## Text passage
Research focus

​The research program of the VIB Laboratory for Molecular Cancer Biology, K.U.Leuven is devoted to the analysis of pathways governing the genesis, progression and maintenance of cancer.

Our goal is to understand how genes that have been implicated in cancer control fundamental cellular processes, such as cell death and senescence in normal cells, and how mutations that disrupt these processes impact tumor development and therapy outcome.
 
Our current research efforts follow from our recent studies on the p53 tumor suppressor. p53 is a transcription factor that functions as a central component of most cellular stress responses. The outcome of p53-mediated surveillance is closely dependent on the type of stress that activates it, ultimately steering the cell towards senescence or apoptosis. We study factors that act upstream or downstream of p53, and are able to influence or modulate p53-induced biological responses.
Our approach harnesses the power of genetics, and we devise and exploit mouse and primary cell culture models to study cancer gene function in vivo. This genetic approach allows us to explore tumorigenesis in the context of the whole organism, at times allowing us to uncover novel and unexpected links within the cancer genetic network (through in vivo screens for modifiers of p53 function), while on other occasions verifying or refuting the relevance of tissue culture data.
 
We have recently focused our attention on a number of regulators of p53 stability and activity, studying their function in normal and cancer cells:

• Mdm2, itself a target of p53, encodes a nuclear phosphoprotein that binds and inhibits transactivation by tumor protein p53, as part of an autoregulatory negative feedback loop; it encodes an E3 ubiquitin ligase that targets tumor protein p53 for proteasomal degradation as well as affecting the cell cycle, apoptosis, and tumorigenesis, possibly through its interactions with other proteins, including retinoblastoma 1 and ribosomal protein L5.
• Mdm4 (also known as Mdmx), a RING-finger-containing E3 ubiquitin ligase that regulates p53 transactivation function.
• Cop1, a RING-finger-containing E3 ubiquitin ligase that has been implicated in tumorigenesis and stress response, and previously shown to target p53 for degradation. However, our recent genetic data identify c-jun, but not p53, as a key physiological Cop1-target. Accordingly we now show that Cop1 functions as a tumor suppressor in mice.

## Assignment 1
Answer these questions from the research focus text:
(a) Which university is given with the VIB Laboratory for Molecular Cancer Biology?
(b) What kind of protein does the text say p53 is?
(c) According to the lab's recent genetic data, which protein is a key physiological target of Cop1?
## Assignment 2
Reproduce a part of the research focus text word for word. Begin at the words "Our current research" and stop after the words "p53-induced biological responses.".

## Records provided
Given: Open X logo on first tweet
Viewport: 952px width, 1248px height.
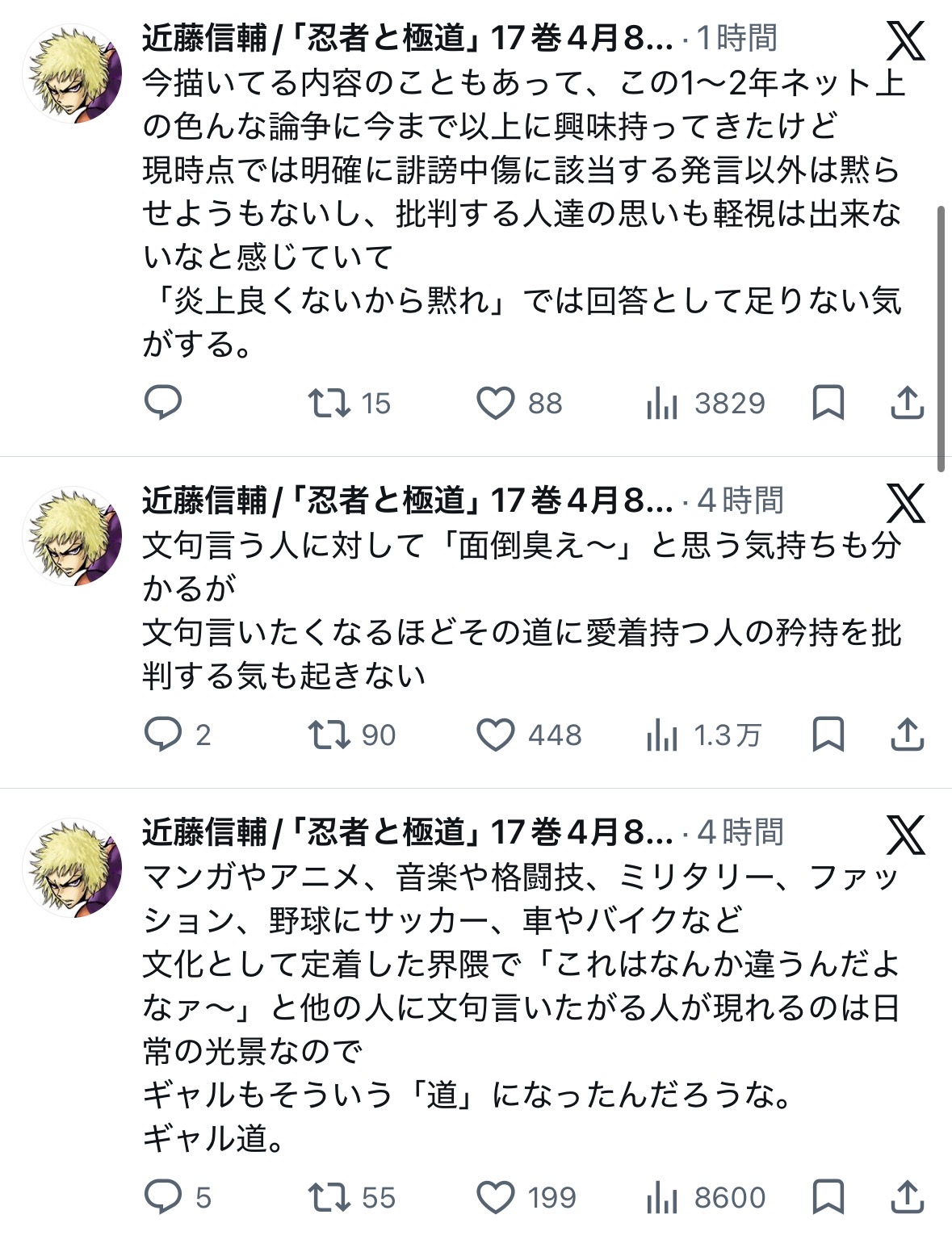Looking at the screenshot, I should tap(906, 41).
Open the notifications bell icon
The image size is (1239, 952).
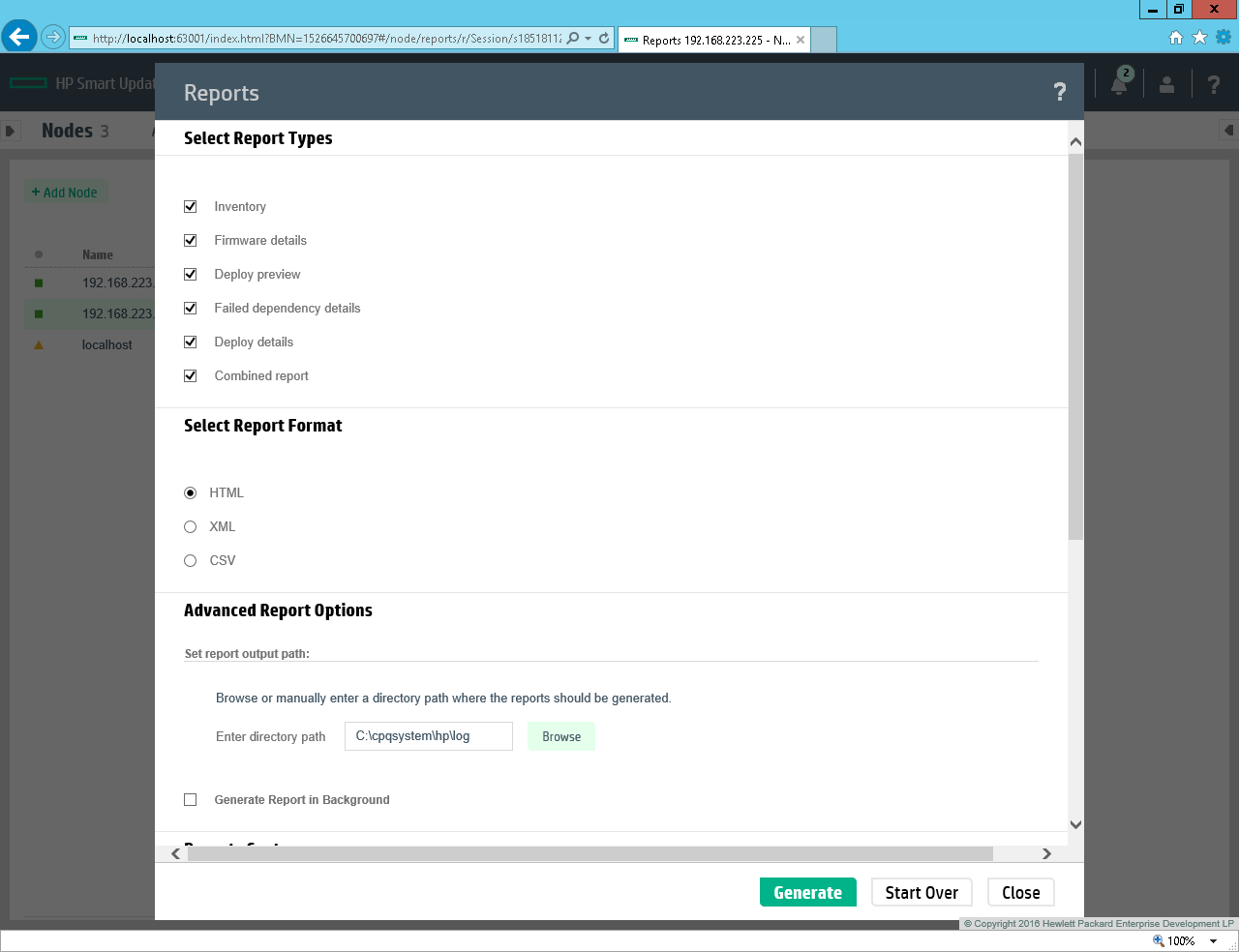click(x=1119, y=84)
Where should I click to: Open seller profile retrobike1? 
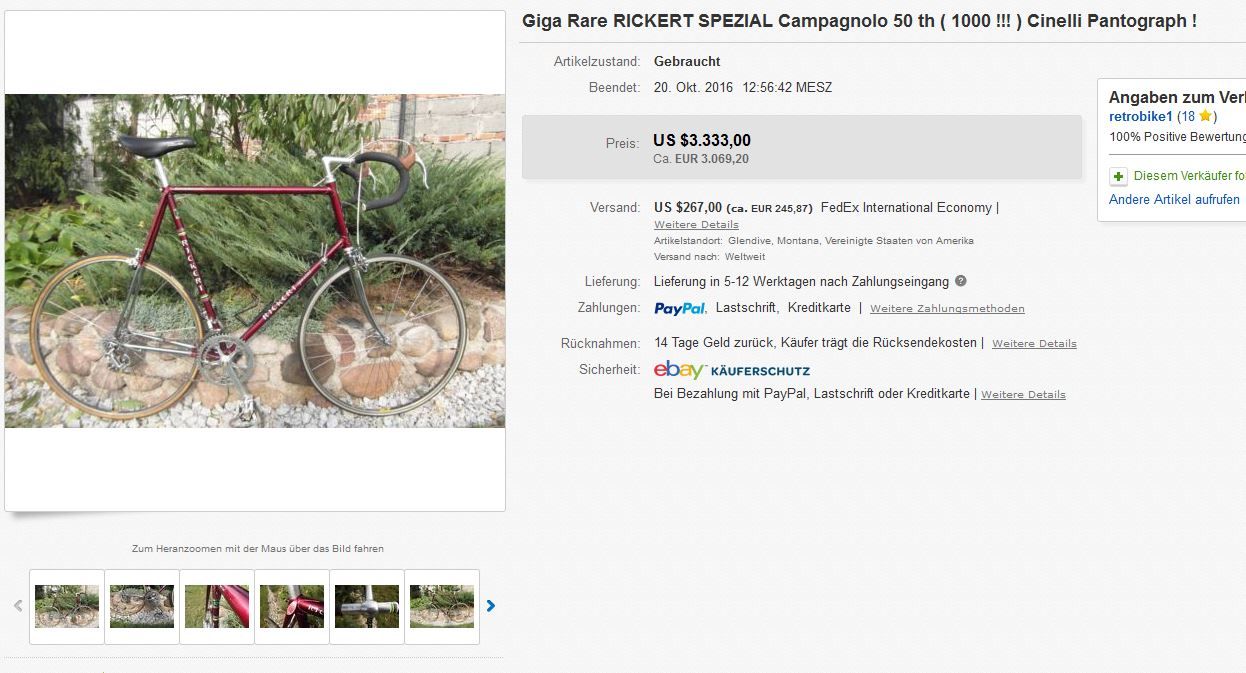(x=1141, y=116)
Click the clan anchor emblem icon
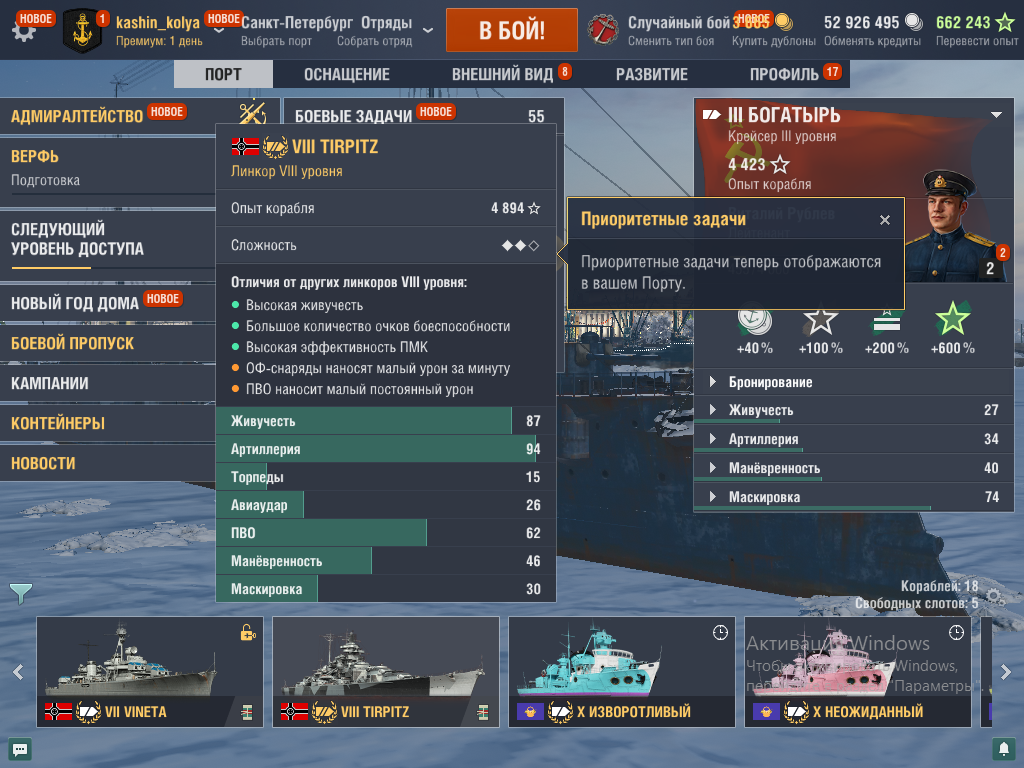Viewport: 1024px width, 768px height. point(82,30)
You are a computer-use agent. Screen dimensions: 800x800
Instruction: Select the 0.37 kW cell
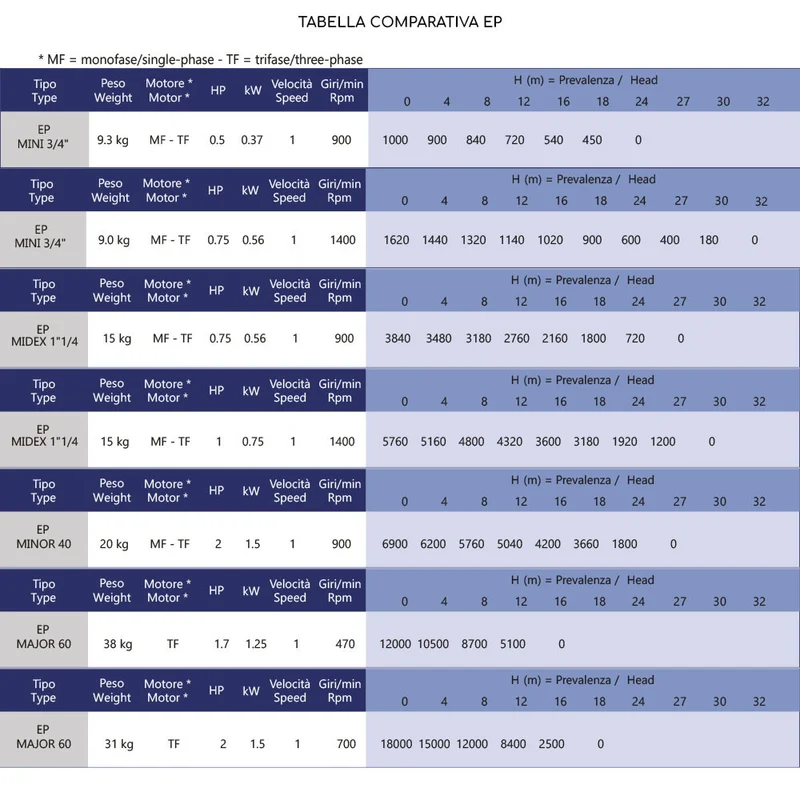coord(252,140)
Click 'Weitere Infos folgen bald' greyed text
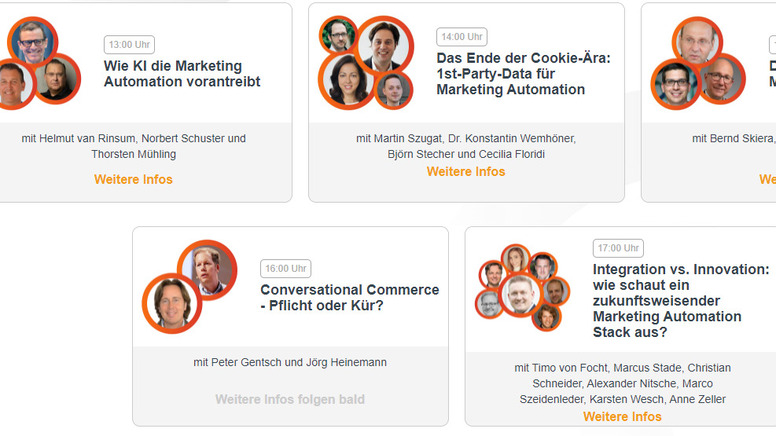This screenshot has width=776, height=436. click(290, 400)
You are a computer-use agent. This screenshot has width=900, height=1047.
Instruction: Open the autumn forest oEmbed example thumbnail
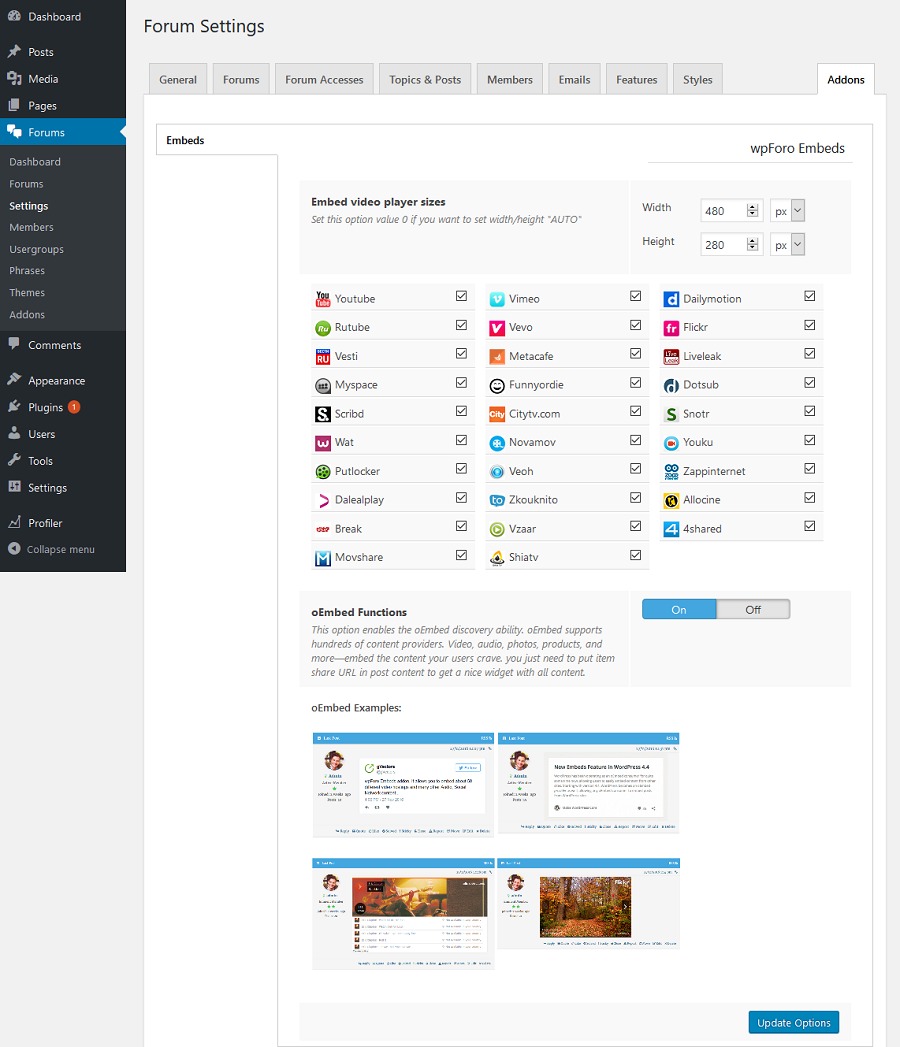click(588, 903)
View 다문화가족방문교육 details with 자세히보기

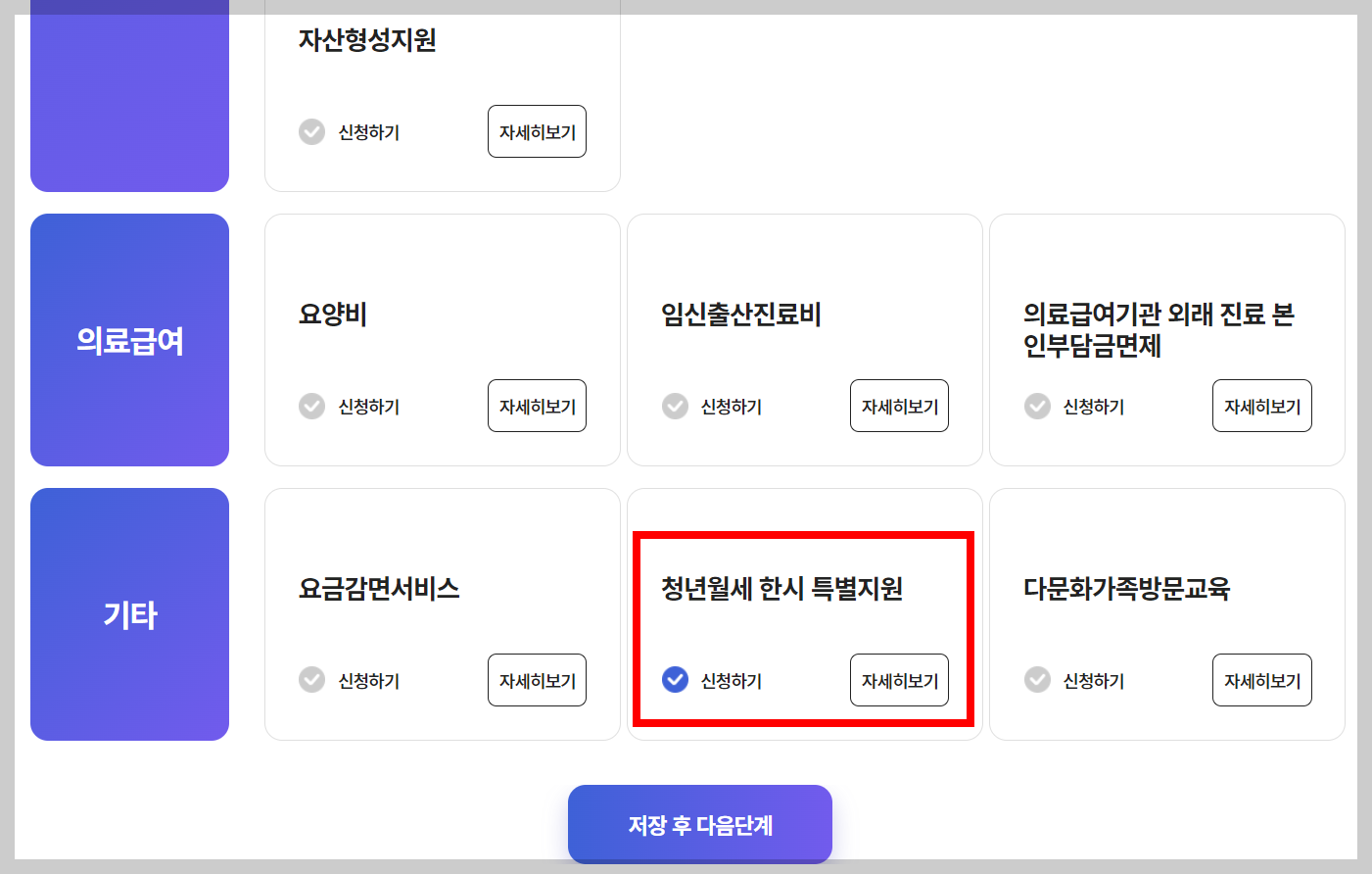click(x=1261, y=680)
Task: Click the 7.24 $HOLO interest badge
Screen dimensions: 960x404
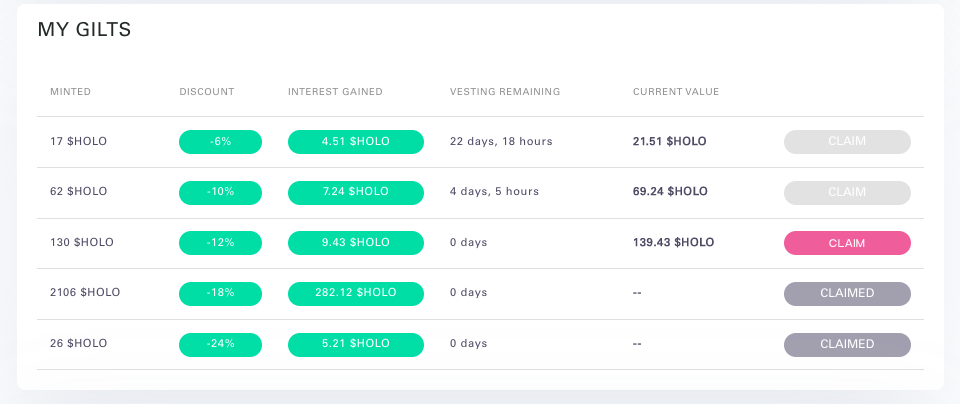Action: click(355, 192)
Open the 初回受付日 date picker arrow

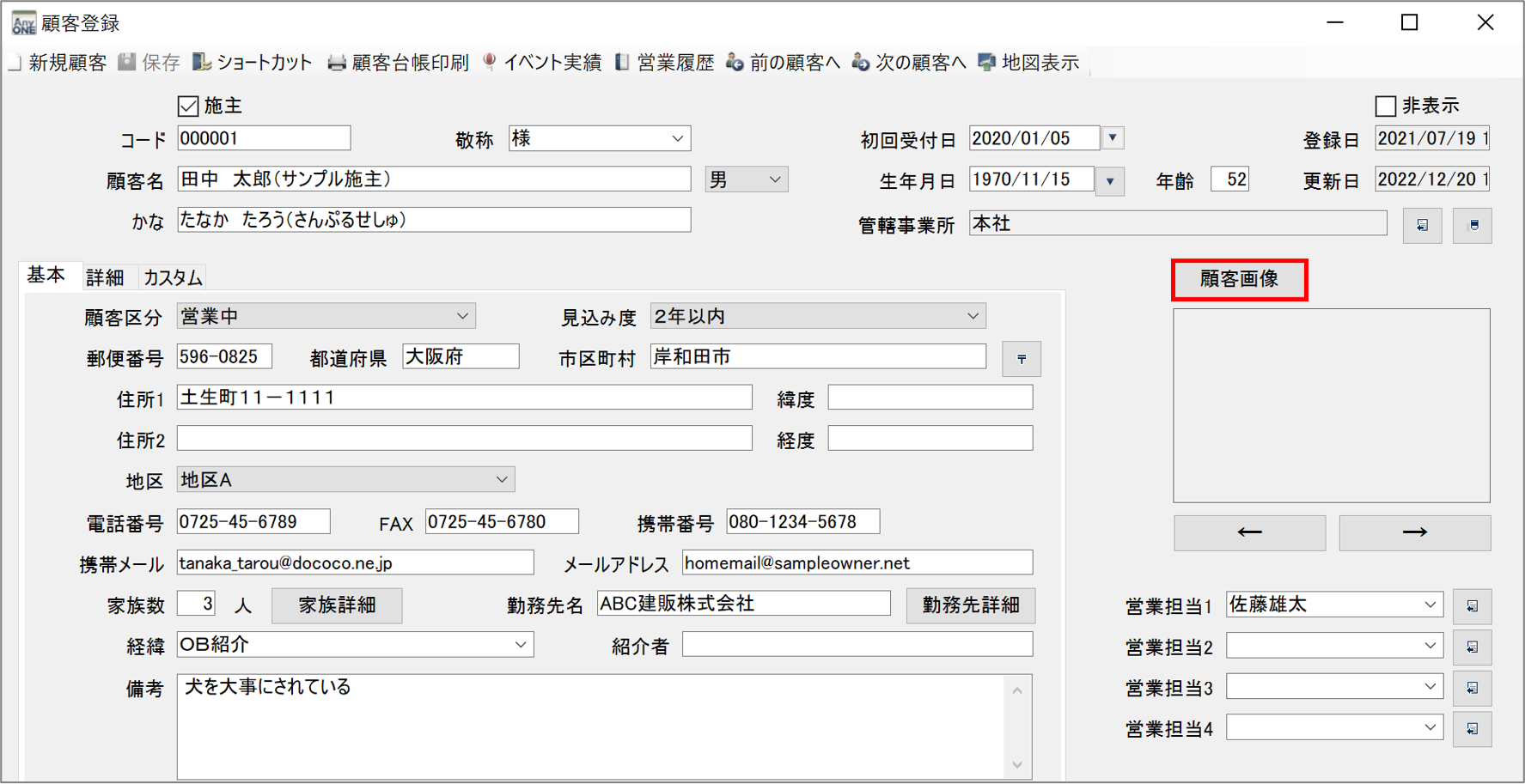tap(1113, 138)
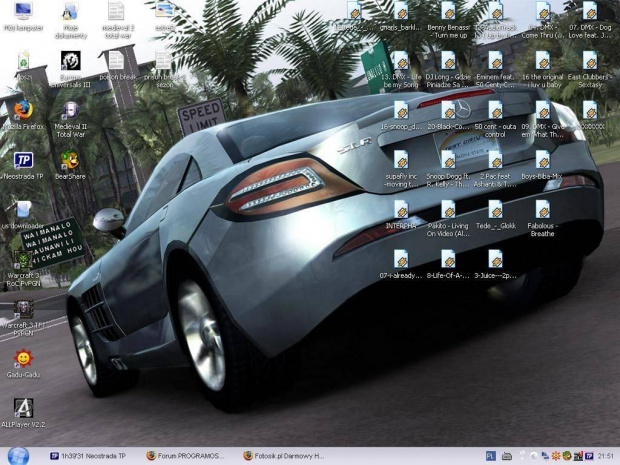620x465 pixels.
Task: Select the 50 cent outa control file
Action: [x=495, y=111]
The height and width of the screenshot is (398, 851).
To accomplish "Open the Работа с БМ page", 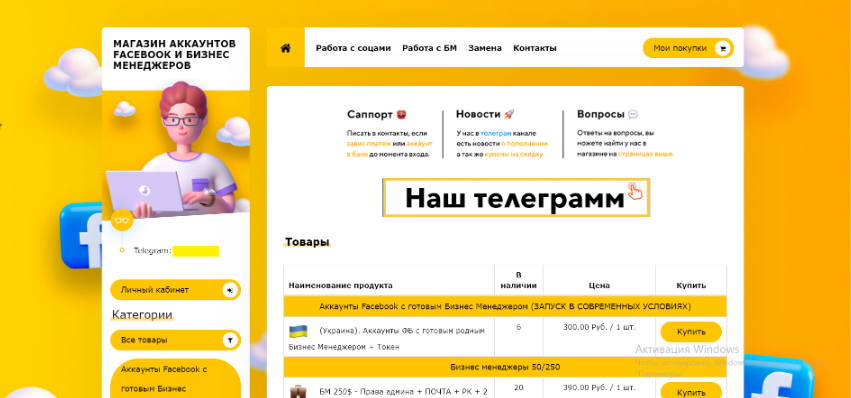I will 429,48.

## Answer 1
(a) K.U.Leuven
(b) A transcription factor
(c) c-jun

## Answer 2
Our current research efforts follow from our recent studies on the p53 tumor suppressor. p53 is a transcription factor that functions as a central component of most cellular stress responses. The outcome of p53-mediated surveillance is closely dependent on the type of stress that activates it, ultimately steering the cell towards senescence or apoptosis. We study factors that act upstream or downstream of p53, and are able to influence or modulate p53-induced biological responses.